Right beneath the tunnel, there is an array of angels helping blessed human souls towards salvation. In the lower parts of the panel there are two angels per one soul, suggesting that some humans need more help than others. As it gets closer to the top of the panel, there is a one to one ratio of angel and soul. This might symbolize that the human souls that are pulled from Earth's gravity and towards the tunnel become lighter in weight. The angels have their hands either on the human body carrying it upwards or near the body simply guiding it where to go. All the figures in the painting are looking upwards towards the tunnel.

All the characters have similar facial features because the physical aspect of the humans and angels are more idealized and not individualized. The figures are not meant to look like specific individual people. The style of the hair is also quite idealized; the angels have long wavy hair and the souls have short hair. None of the human souls have organs to help differentiate whether they are male or female. This could be a form of symbolism which shows that there are no genders in Heaven. This could be implying that all human souls are no longer differentiated by sexual organs and everyone is the same. The angels have a multitude of different colored robes and wings, such as subtle reds, blues, and greens.

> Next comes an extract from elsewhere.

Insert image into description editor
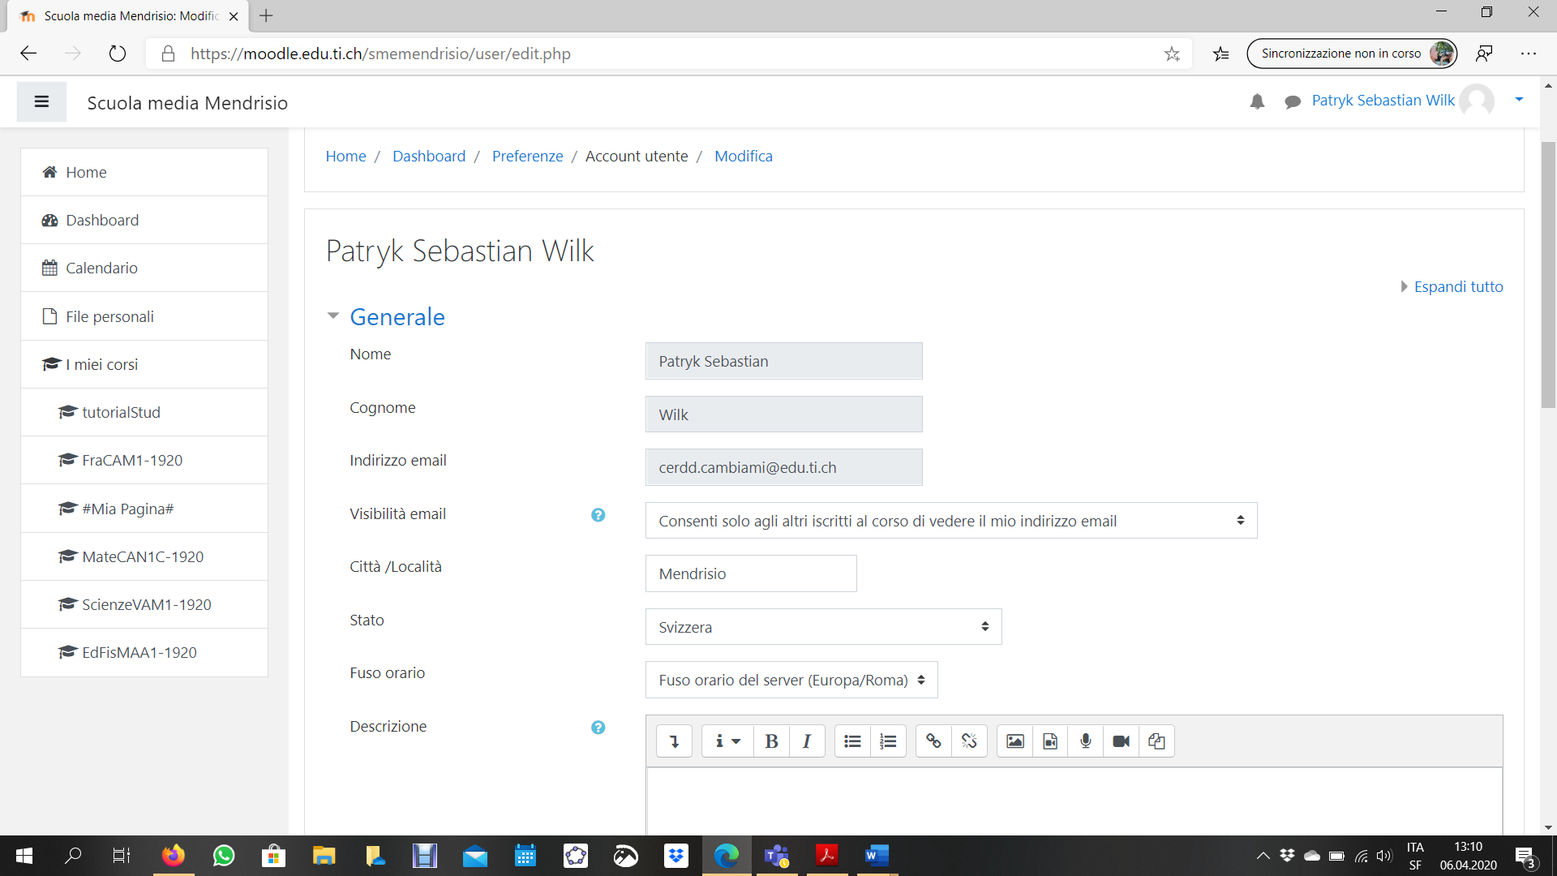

The painting as a whole is very dimly lit which contrasts with the white brightness at the end of the tunnel. The light at the end of the tunnel is not the light that lights up the bottom of the painting, which is most likely the earthly realm. The extreme darkness directly around the tunnel indicates that the heavenly light has nothing to do with the light coming from below. The areas outside the tunnel are dark and gray. The light actually becomes darker as it moves upwards then when it reaches the tunnel there is a sudden eruption of light. Coincidentally, this painting of the funnel has been known to look very similar to people who have had near-death experiences. During the fifteenth-century, the entrance to paradise was depicted as a funnel which appeared in many miniatures. The shape of the radiant funnel actually has some resemblance to contemporary zodiac diagrams but Bosch transforms it into a shining corridor through which the blessed approach God.

Historical context
Bosch's paintings reflect the religious themes that dominated art and society in the Netherlands during the sixteenth century, especially the Catholic religion. Almost everyone's duty was to behave and act like a good Catholic so that they could ascend into heaven. The consequences of sin were made so awful to frighten the faithful obedience into people with the ultimate punishments of weakening in purgatory and being sent to Hell. According to Reuterswärd, the limited number of people being admitted into Heaven “illustrates the remarkable specification contained in a treatise entitled Van der Vorsieningkeit Godes, which circulated in the Netherlands in Bosch’s time, that out of 30,000 souls only two were likely to reach Heaven.” Whether Bosch read this treatise will never be known for sure, however it is known that there was a high number of monks and nuns that lived in his home city. It was even called “a pious city” because of its high quantity of confraternities and religious houses.

Arrangement of polyptych
Bosch scholars have other interpretations about the meaning behind these paintings, especially Ascent of the Blessed. The panels may come off straight forward and simple but there is a lot of dispute about the order of the panels and how they should be positioned in a museum. When hung in Venice in 2011, the order of the panels was Fall of the Damned into Hell, Hell, space, Terrestrial Paradise, and Ascent of the Blessed. The Terrestrial Paradise was placed on the left because it resembles other Eden panels by Bosch, especially with its landscape, fountain, and following biblical convention. There is also confusion on whether the Terrestrial Paradise  is even “paradise” because it might also be Purgatory. Another possible arrangement is Ascent, Paradise, Hell and the Fall which takes inspiration from Matthew 25: 32–3 in the Bible. The idea is that traditionally; God directs the damned to Hell on his left side.  The Bosch scholar, Ludwig von Baldass, does not mention any other possible arrangements and feels that “the wings are divided into two portions, one above the other, representing on the left the figures of the saved being escorted by angels into Paradise and on the right the fall of the damned into Hell.  Some scholars believe that Visions of the Hereafter are the wings to a missing middle panel which would presumably be the Last Judgement.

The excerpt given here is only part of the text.